Written for the APPEAL TO REASON
BY WALTER HURT.
—–
WILLIAM D. HAYWOOD,
Candidate for Governor.William D. Haywood, Socialist candidate for governor of Colorado, comes rightfully by his revolutionary spirit; for it is a fact, although one to which, being a modest man, he seldom and reluctantly refers, that he is directly descended from a gallant Continental rebel. But the pride of such ancestry, instead of making of him an arrogant snobocrat, as is the case in too many instances, imbues him with the idea that he can best honor his liberty-loving forbear by being an uncompromising democrat in the fundamental meaning of the term.
Comrade Haywood was born in Salt Lake City, Utah, Feb. 4, 1869, and to him belongs the unique distinction of being the first Gentile male child born within the borders of Zion.
From his earliest days Haywood was dedicated to the mining craft. His first job, when he was nine years old, was with his step-father on the Russian (!) Mine, Ophir, Utah, as tool-nipper and roustabout.
Even at this early age the robust physique of his later manhood was developed to a degree that enabled him to twist a drill with considerable dexterity and comparative ease.

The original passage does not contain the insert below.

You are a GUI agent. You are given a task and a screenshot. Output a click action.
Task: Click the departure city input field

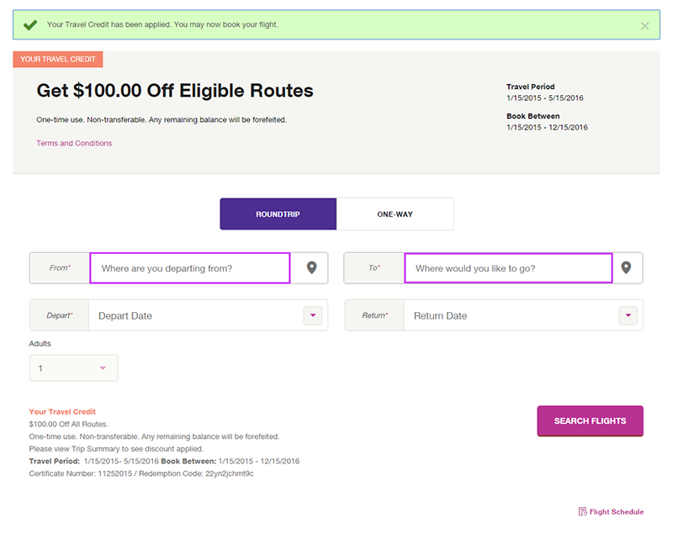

The family returned to the Mormon metropolis, and when young Haywood was twelve years old an uncle bound him out to farmer, John Holden, of South Cottonwood, eleven miles from Salt Lake. Like a modern and callow Cincinnatus he seized the ox goad and followed the plow, varying the program by occasionally riding the harrow. This agricultural apprenticeship was of brief duration. The potential governor of Colorado got along all right with his yoke of quadrupedal brutes, but when the biped to whom he was bound undertook to chastise him for some boyish prank, he issued an individual declaration of independence, and again like another Cincinnatus, left the plow in the furrow-or, rather, the harrow in the middle of the field-and turned his back forever upon peaceful agricultural pursuits. He went to the house, combed the hayseed from his hair, made his scanty belongings into a bundle, and hit the trail for home.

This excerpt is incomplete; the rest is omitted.